En Martinique également, la confiance était de mise, on croit à une victoire rapide de la France. La France avait la meilleure armée du monde et localement tout le monde pense qu’elle ne fera qu’une bouchée des Allemands. Aussi quand la France tombe rapidement sous la coupe d’Hitler tout le monde est sous le choc. Les familles des engagés de l’armée française redoutent le pire pour leurs proches partis rejoindre les troupes nationales.

Le 18 juin 1940, depuis Londres Charles de Gaulle, un général de brigade appelle les Français de l’hexagone et de l’empire colonial à se rallier à lui pour battre l’envahisseur aux côtés des Alliés. Le 24 juin, plusieurs élus locaux se réunissent pour clamer « leur attachement indéfectible à la France et volonté de continuer la lutte aux côtés des Alliés avec l’Empire français d’outre-mer ».
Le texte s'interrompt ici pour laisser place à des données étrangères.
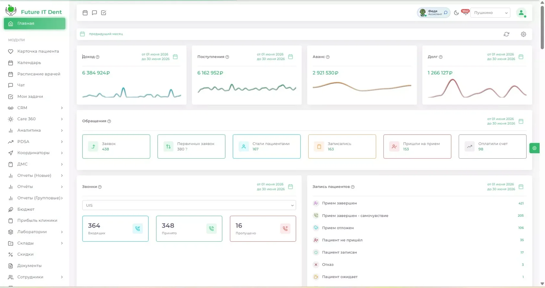Expand the CRM sidebar menu
The height and width of the screenshot is (288, 545).
pyautogui.click(x=35, y=108)
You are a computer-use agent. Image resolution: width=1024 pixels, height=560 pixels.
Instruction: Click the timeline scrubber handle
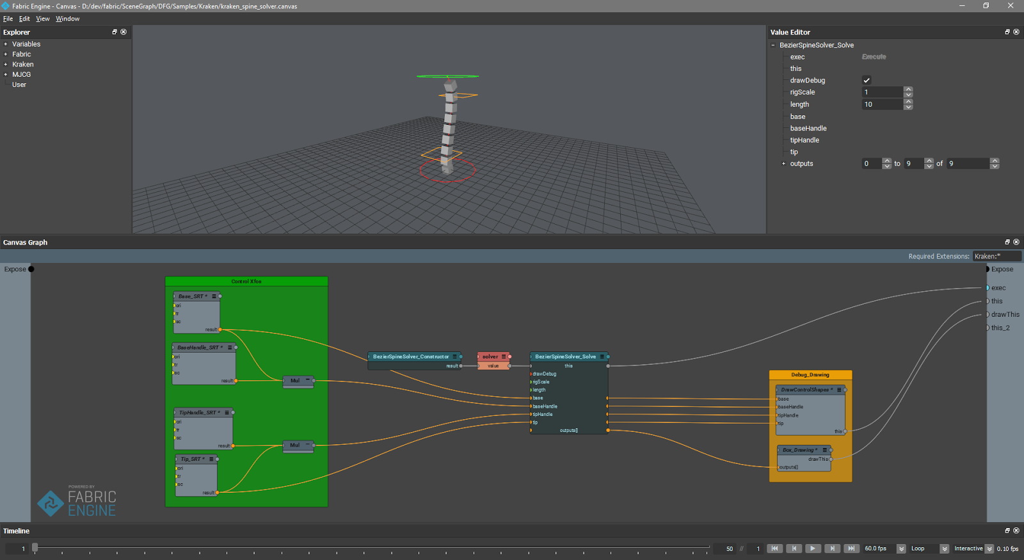[x=35, y=548]
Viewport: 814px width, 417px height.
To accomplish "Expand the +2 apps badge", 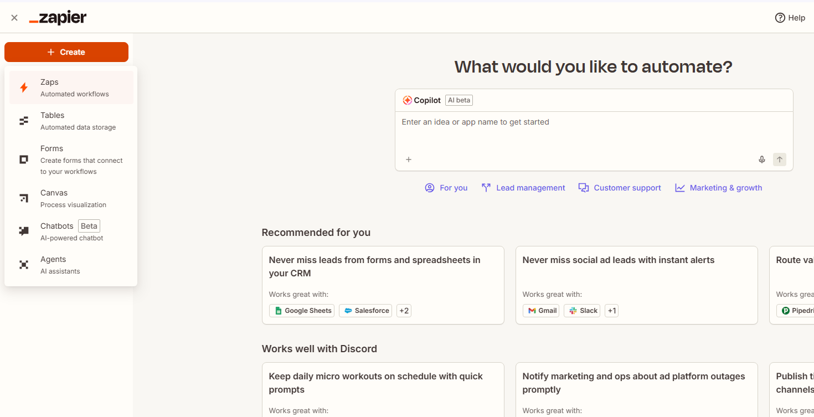I will tap(404, 311).
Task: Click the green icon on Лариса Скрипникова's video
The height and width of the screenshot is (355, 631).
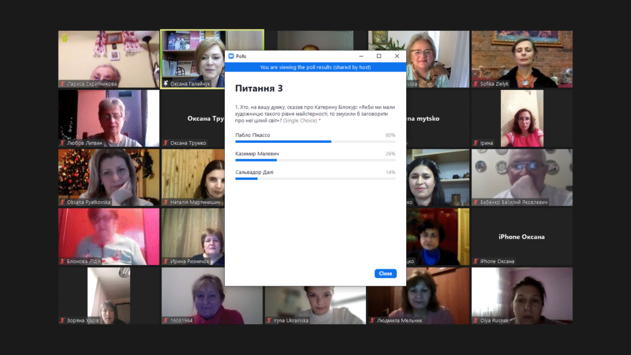Action: pos(65,38)
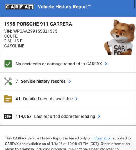Select the No accidents or damage row text
136x150 pixels.
[x=59, y=64]
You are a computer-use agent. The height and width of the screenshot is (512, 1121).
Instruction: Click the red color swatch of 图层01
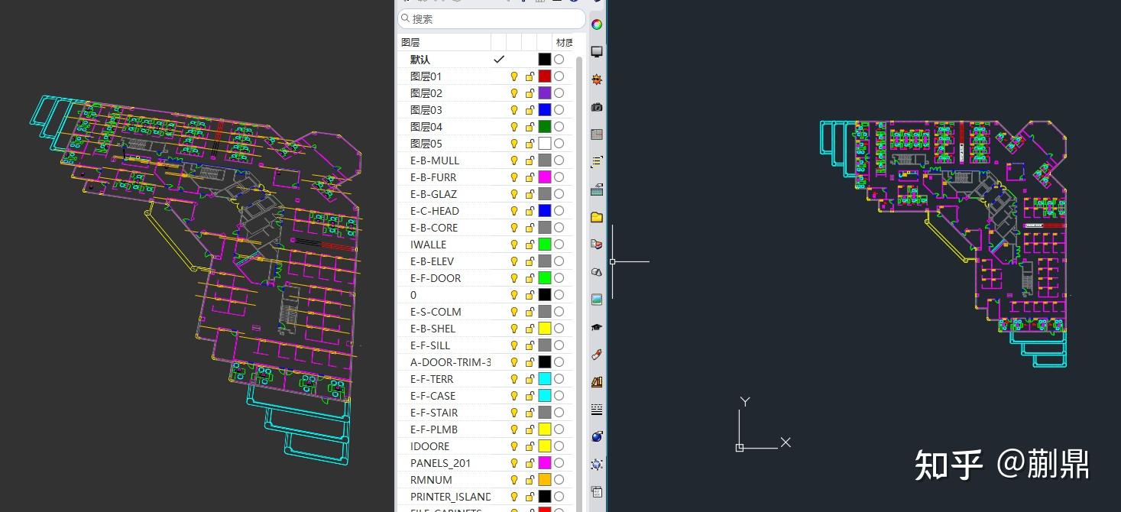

A noter que tous les élus ne partagent pas le même avis, certains élus de Martinique ont adhéré au gouvernement de Vichy. Le sénateur Henry Lémery, présenté auparavant a été brièvement Ministre des Colonies dans le gouvernement de Pierre Laval sous l’égide du Maréchal Pétain du 12 juillet au 6 septembre 1940. A Hitler qui avait déclaré en parlant de lui que la France était en train de se « négriser » il avait répondu avec audace : « non, monsieur Hitler, c'est l'Afrique qui est en train de franchiser ». Joseph Lagrosillère, président du Conseil Général également avait approuvé les positions de Lémery.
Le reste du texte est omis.